The fight over cancer drugs in India exposes a fundamental tension in the
way we fund pharmaceutical R&D. Patents allow pharmaceutical firms to
charge high prices for drugs for a limited period of time to recoup their
investment in R&D. This results in more of the drugs that we need, but
makes them less accessible to those who need them. The tension becomes
greater in the global context because the income disparities between
developed and developing country patients are so vast.

This tension in the patent system has been exposed before. A decade ago,
courtroom battles and protests over access to patented HIV/AIDS medications
in South Africa dominated international headlines. Those fights subsided
when multinational companies donated their drugs, charged rock-bottom
prices for them in poor countries, or allowed local companies to make
generic versions. Yet the emerging fight over cancer medicines threatens to
be bigger, as it involves the emerging markets and disease groups on which
the multinational drug industry has banked its future.

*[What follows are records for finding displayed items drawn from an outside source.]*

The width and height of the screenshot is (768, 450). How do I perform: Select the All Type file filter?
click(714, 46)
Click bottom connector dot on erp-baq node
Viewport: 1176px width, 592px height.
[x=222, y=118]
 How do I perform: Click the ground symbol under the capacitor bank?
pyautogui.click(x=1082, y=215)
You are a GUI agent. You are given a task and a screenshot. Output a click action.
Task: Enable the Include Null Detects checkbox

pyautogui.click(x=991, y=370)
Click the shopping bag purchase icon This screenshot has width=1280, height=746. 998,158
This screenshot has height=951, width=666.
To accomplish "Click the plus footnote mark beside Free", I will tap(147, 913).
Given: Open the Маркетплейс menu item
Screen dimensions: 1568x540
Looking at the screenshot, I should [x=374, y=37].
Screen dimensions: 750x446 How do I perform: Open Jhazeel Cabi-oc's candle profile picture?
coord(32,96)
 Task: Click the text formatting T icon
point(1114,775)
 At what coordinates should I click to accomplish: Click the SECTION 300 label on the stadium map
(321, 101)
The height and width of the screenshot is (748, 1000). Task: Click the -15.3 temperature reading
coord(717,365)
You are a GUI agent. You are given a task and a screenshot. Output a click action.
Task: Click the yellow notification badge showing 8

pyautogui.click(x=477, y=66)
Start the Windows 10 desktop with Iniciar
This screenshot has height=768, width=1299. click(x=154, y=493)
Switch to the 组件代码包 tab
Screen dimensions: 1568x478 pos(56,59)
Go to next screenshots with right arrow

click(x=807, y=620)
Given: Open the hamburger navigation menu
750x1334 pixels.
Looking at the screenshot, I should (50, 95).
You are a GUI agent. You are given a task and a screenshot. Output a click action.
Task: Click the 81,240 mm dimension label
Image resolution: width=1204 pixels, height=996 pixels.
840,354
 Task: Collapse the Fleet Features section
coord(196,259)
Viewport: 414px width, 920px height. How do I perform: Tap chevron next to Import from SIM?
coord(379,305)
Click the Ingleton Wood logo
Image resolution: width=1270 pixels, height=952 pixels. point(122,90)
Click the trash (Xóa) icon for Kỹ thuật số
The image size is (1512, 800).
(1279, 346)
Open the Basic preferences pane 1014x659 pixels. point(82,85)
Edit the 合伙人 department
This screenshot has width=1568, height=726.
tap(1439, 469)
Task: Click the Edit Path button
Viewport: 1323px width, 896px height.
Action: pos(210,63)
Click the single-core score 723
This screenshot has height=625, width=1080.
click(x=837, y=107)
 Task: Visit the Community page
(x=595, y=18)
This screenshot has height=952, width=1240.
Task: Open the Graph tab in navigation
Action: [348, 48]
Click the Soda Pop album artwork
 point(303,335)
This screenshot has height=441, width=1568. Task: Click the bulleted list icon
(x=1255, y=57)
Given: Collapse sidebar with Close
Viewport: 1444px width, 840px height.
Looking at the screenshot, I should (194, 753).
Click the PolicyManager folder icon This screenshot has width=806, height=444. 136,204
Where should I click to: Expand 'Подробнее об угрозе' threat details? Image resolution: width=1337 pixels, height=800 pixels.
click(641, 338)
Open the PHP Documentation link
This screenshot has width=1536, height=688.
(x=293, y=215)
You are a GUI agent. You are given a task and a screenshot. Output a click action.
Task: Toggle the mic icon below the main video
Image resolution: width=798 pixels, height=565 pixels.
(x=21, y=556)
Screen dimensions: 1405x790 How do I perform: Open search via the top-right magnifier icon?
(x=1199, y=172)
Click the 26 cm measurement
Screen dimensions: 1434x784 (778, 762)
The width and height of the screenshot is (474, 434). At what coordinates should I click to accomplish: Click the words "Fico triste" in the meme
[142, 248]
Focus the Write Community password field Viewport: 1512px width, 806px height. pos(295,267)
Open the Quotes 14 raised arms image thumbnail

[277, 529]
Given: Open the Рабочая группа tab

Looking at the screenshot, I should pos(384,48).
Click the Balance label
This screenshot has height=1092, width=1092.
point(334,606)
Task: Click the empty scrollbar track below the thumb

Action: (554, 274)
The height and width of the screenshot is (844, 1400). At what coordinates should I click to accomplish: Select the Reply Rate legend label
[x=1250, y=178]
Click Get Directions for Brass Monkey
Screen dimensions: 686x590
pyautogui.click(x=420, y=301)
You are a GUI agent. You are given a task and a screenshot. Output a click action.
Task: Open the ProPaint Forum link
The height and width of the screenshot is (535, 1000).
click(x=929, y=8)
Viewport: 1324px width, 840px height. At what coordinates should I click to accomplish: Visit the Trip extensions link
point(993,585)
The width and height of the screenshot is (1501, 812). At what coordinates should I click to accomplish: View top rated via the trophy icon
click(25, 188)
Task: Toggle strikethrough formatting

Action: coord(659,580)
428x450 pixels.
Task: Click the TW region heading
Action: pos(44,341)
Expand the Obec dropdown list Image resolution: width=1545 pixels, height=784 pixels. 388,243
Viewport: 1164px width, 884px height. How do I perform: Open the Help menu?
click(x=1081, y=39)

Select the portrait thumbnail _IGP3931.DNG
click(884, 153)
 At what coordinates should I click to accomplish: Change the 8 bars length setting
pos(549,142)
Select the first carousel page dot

The international community shows no appetite to agree on new ways to fund
pharmaceutical R&D. Talks on alternatives like prize funds and R&D treaties
at the World Health Organization have gone nowhere. The United States,
Europe, and other developed countries have too much invested in the
intellectual property (IP) system. According to the U.S. Patent & Trademark
Office, IP in the U.S. is worth more than $5 trillion and is responsible
for the employment of as many 18 million U.S. workers. On the other hand,
countries like India are not about to agree to tightening standards on the
flexibilities that the current IP system gives them on patentability and
compulsory licensing.

The solutions to fights pitting cancer patients against patents in India
are more likely to reside in making the current system of funding
pharmaceutical R&D work better.

First, multinational drugs firms can, and should, reduce the cost of R&D,
which would enable these firms to better function in the increasingly
price-sensitive global marketplace for drugs. Last month, Andrew Witty, the
CEO of GlaxoSmithKline, called the often-cited $1 billion price tag for
developing a new drug an "industry myth," based on unacceptably high
research failure rates. Government programs can help. The U.S. Food and
Drug Administration's Critical Path Initiative is working with the drug
industry to improve R&D productivity and could do more with greater

Second, multinational firms must realize that there are low-income segments
of the global marketplace that these firms cannot serve, but whose health
needs must be met for international support of the pharmaceutical, trade,
and IP system to persist. These companies must again be willing to license
their patents to emerging country generic manufacturers better able to meet
the low-cost, high-volume treatment needs of their poor. Novartis has
protested that it was providing free Gleevec to nearly 16,000 patients in
India, but more than 300,000 patients had been receiving the drug through
local generic producers.

The international patent system has spurred tremendous pharmaceutical
innovation. The inventors of Gleevec were awarded both the Lasker Award and
the Japan Prize for their contributions to medicine and science. But the
patent system must meet the legitimate needs of its constituents to
function. If not, accommodations must be made, or last week's fight in the
Indian Supreme Court will be simply one of many to come.